Abstract

As pelvic surgeons, it is essential that the colorectal surgeon and gynecologist have knowledge of and mutual respect for the areas of expertise that each specialty offers. The surgeon will encounter situations in which knowledge of the gynecologic anatomy is essential if injury is to be avoided during colorectal procedures. Gynecologic oncologists are trained not only to resect gynecologic cancers, but to also manage any complications that may result from cancer therapy or progressive disease. In many communities in which a gynecologic oncologist is not available, the surgical oncologist or colorectal surgeon will be consulted to assist in the management of gynecologic cancers.
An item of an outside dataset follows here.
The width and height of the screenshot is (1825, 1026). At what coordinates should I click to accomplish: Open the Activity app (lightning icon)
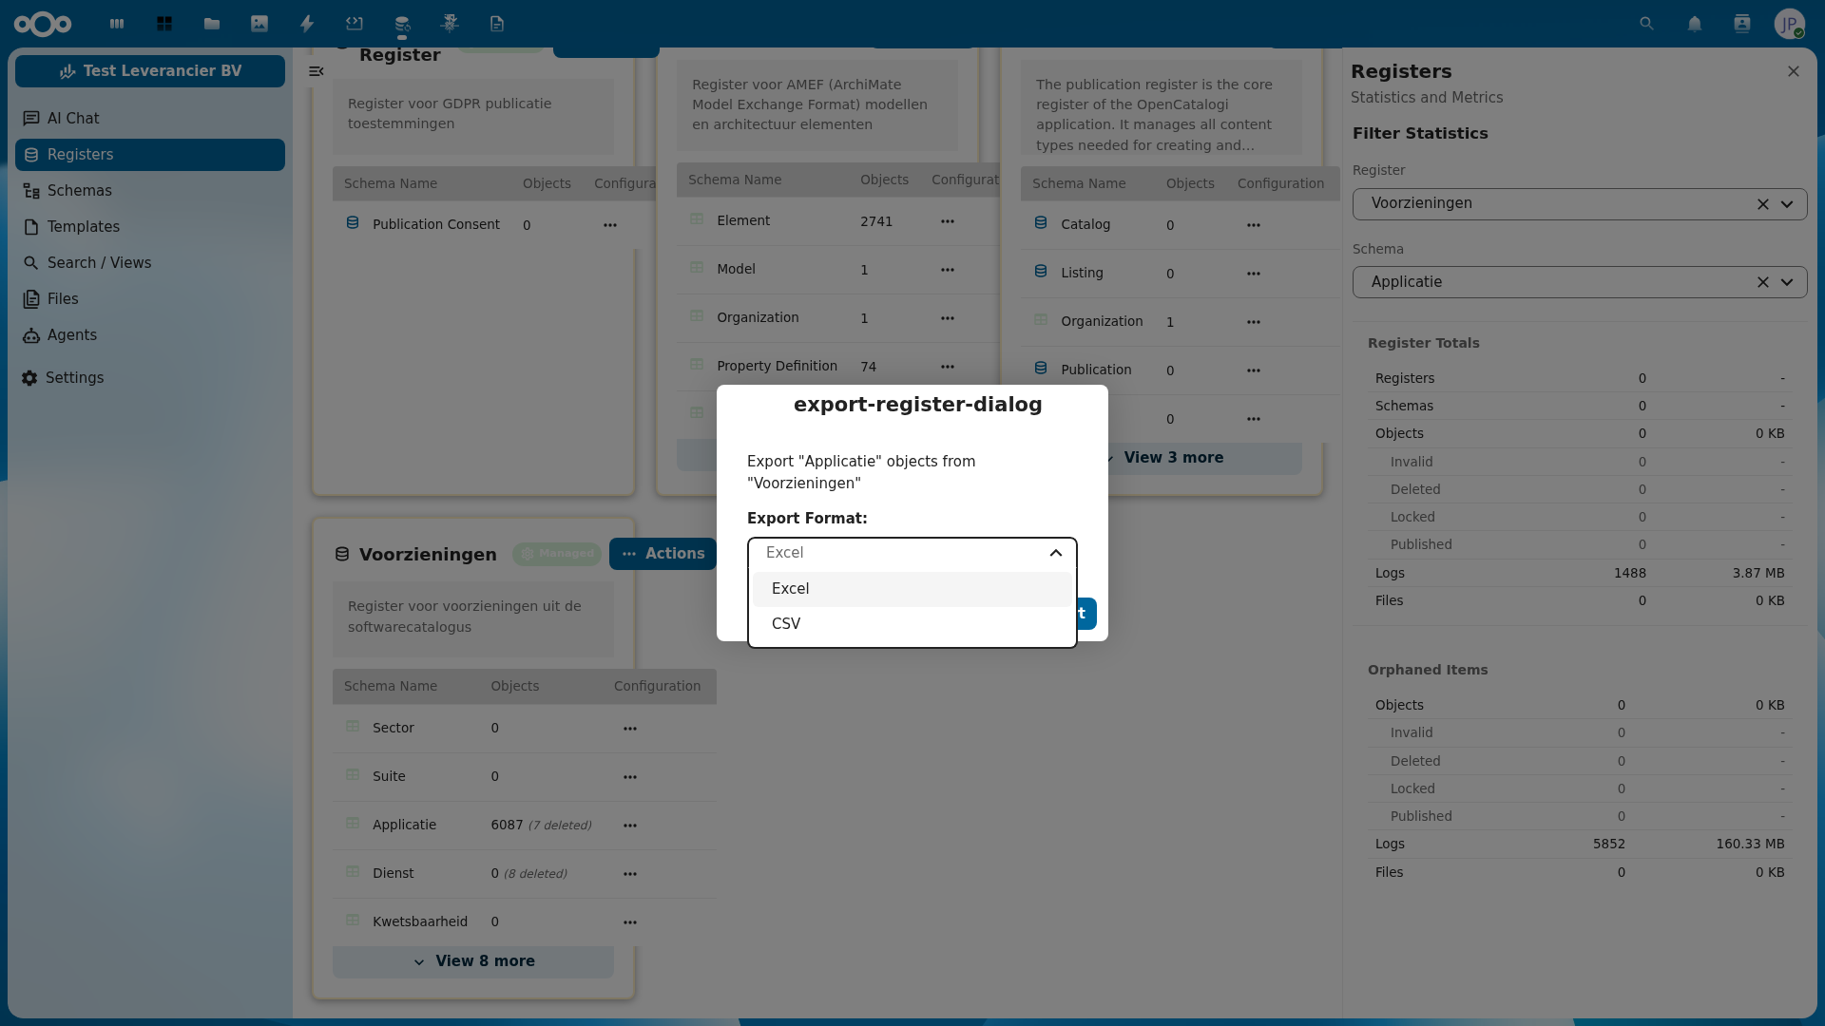[307, 24]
These surgeons must have the technical prerequisites and detailed knowledge about the mechanisms of spread, patterns of distant and local recurrences, the probability for cure, and the treatment methods to achieve management in the various cancers. We will discuss problems and complications of the female genital tract encountered by the colorectal surgeon during pelvic surgery for both bowel and gynecologic cancers, with an emphasis on prevention. Additionally, issues such as prophylactic oophorectomy and hysterectomy, management of gastrointestinal (GI) tract involvement in gynecologic cancer patients, the approach to peritoneal carcinomatosis, and situations where both the gynecologic and colorectal teams are required will be presented.